== Excerpt to read
Monday 19 September 2011

Morse Code- Objects










*** Beginning in 1836, the American artist Samuel F. B. Morse, the American physicist Joseph Henry, and Alfred Vail developed an electrical telegraph system. This system sent pulses of electric current along wires which controlled an electromagnet that was located at the receiving end of the telegraph system.
In 1837, William Cooke and Charles Wheatstone in England began using an electrical telegraph that also used electromagnets in its receivers. However, in contrast with any system of making sounds of clicks, their system used pointing needles that rotated above alphabetical charts to indicate the letters that were being sent. Cooke and Wheatstone in 1841 built a telegraph that printed the letters from a wheel of typefaces struck by a hammer. This machine was based on their 1840 telegraph and worked well; however, they failed to find customers for this system and only two examples were ever built.
====
== Data extracts
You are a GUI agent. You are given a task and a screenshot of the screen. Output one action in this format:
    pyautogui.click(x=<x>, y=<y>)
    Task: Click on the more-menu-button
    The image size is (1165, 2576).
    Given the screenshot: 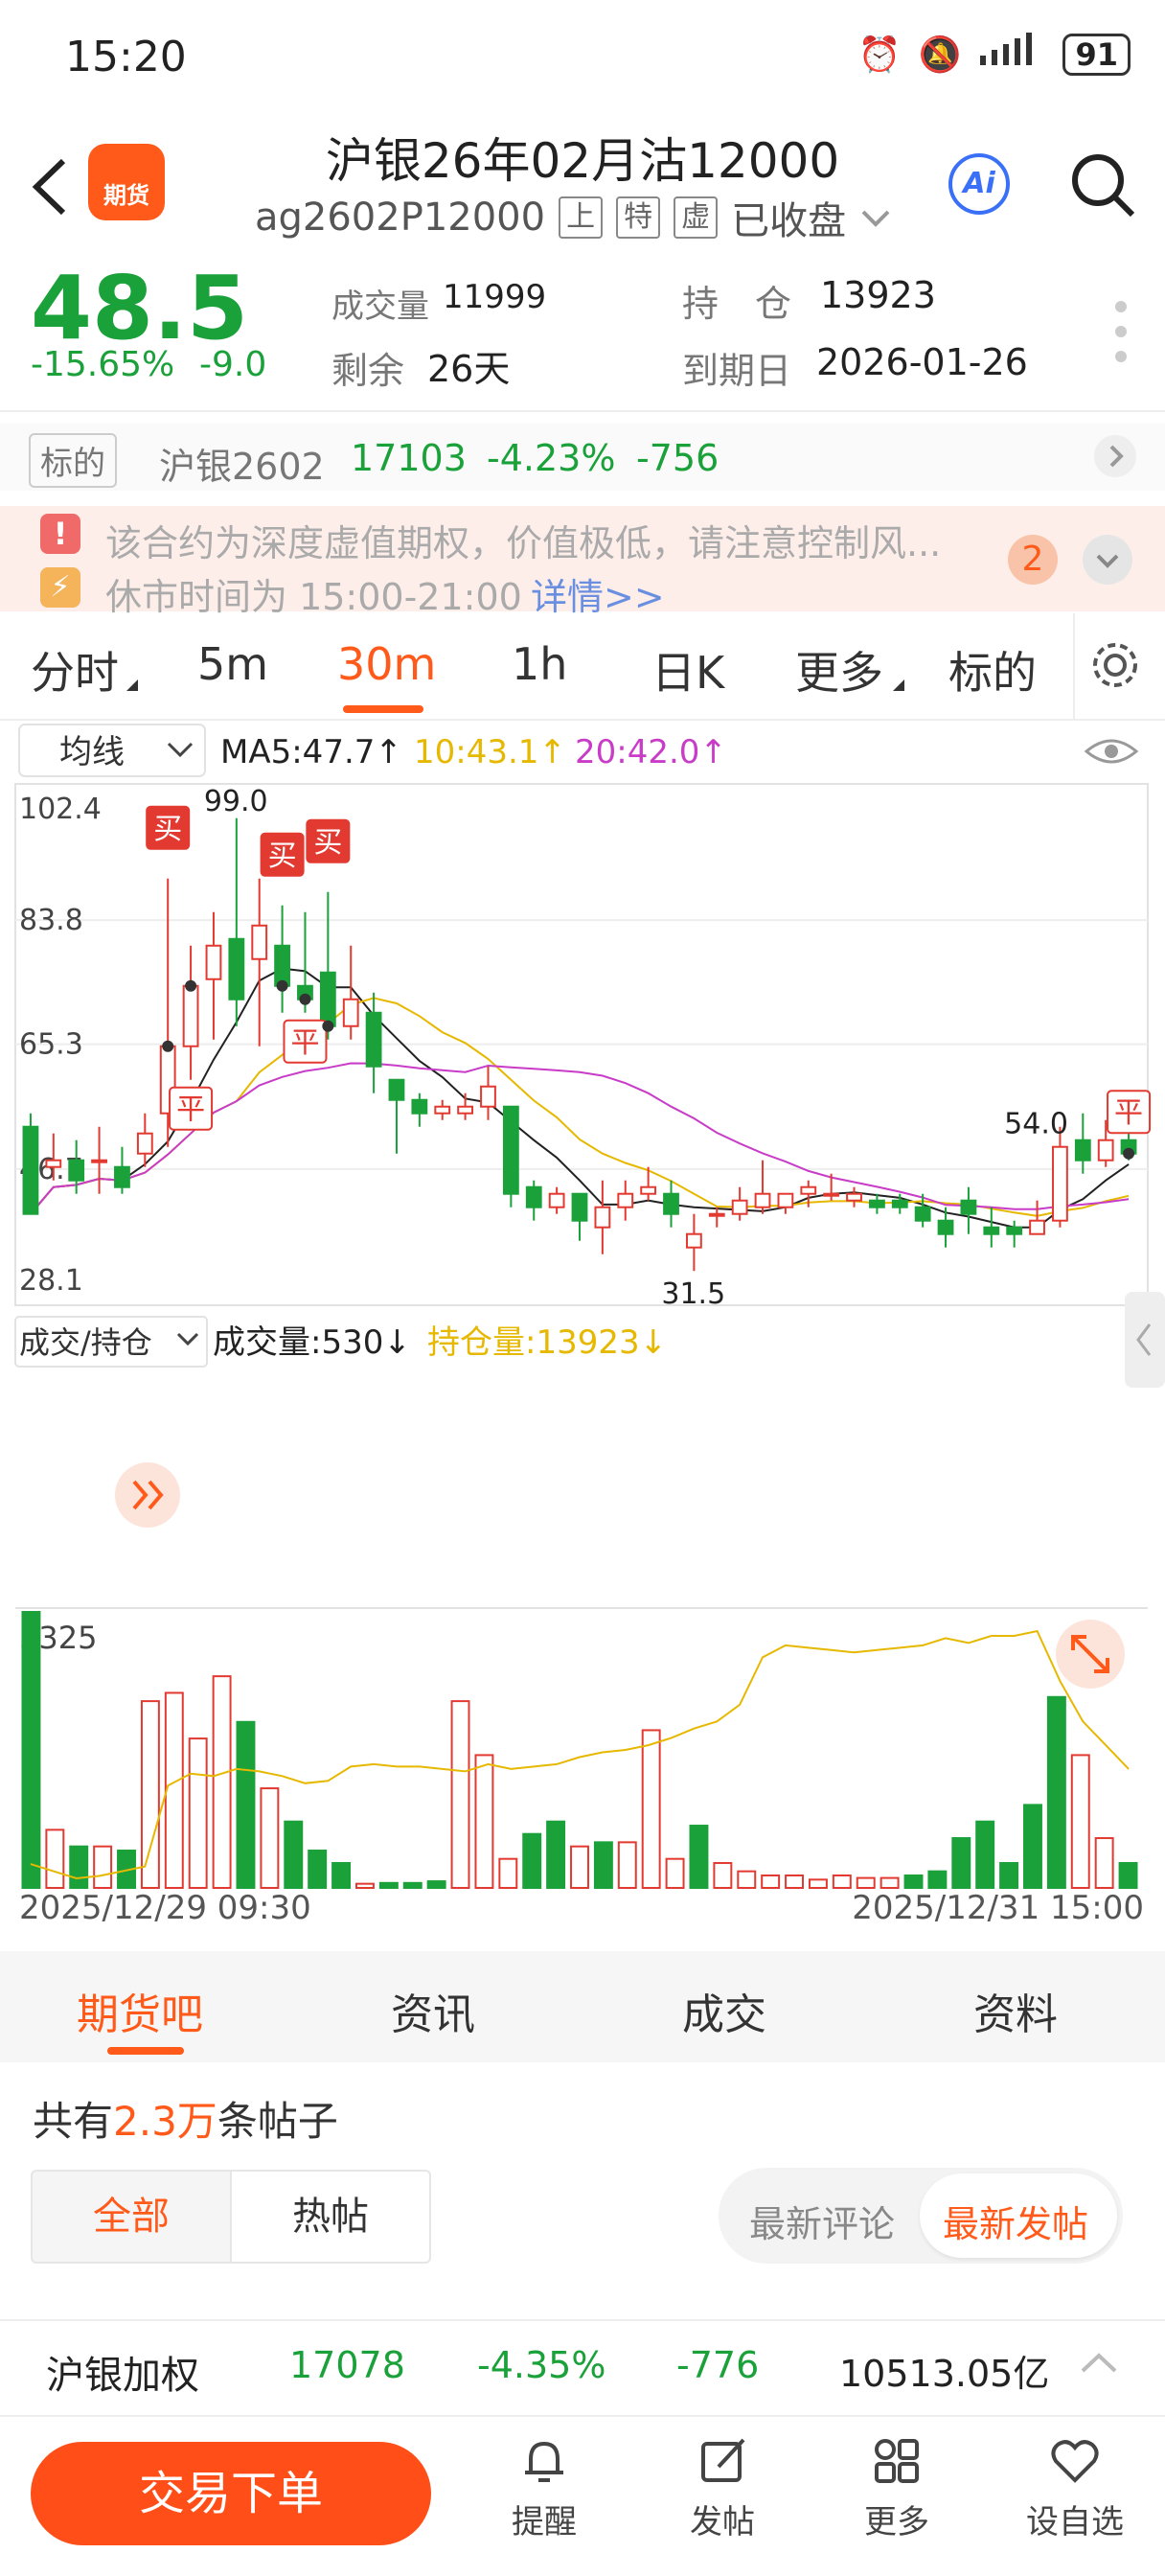 What is the action you would take?
    pyautogui.click(x=1121, y=334)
====
** Instruction **
Pick up the piece on the early electrical telegraph where it stops and write the next paragraph.

** Answer section **
On the other hand, the three Americans' system for telegraphy, which was first used in about 1844, was designed to make indentations on a paper tape when electric currents were received. Morse's original telegraph receiver used a mechanical clockwork to move a paper tape. When an electrical current was received, an electromagnet engaged an armature that pushed a stylus onto the moving paper tape, making an indentation on the tape. When the current was interrupted, the electromagnet retracted the stylus, and that portion of the moving tape remained unmarked.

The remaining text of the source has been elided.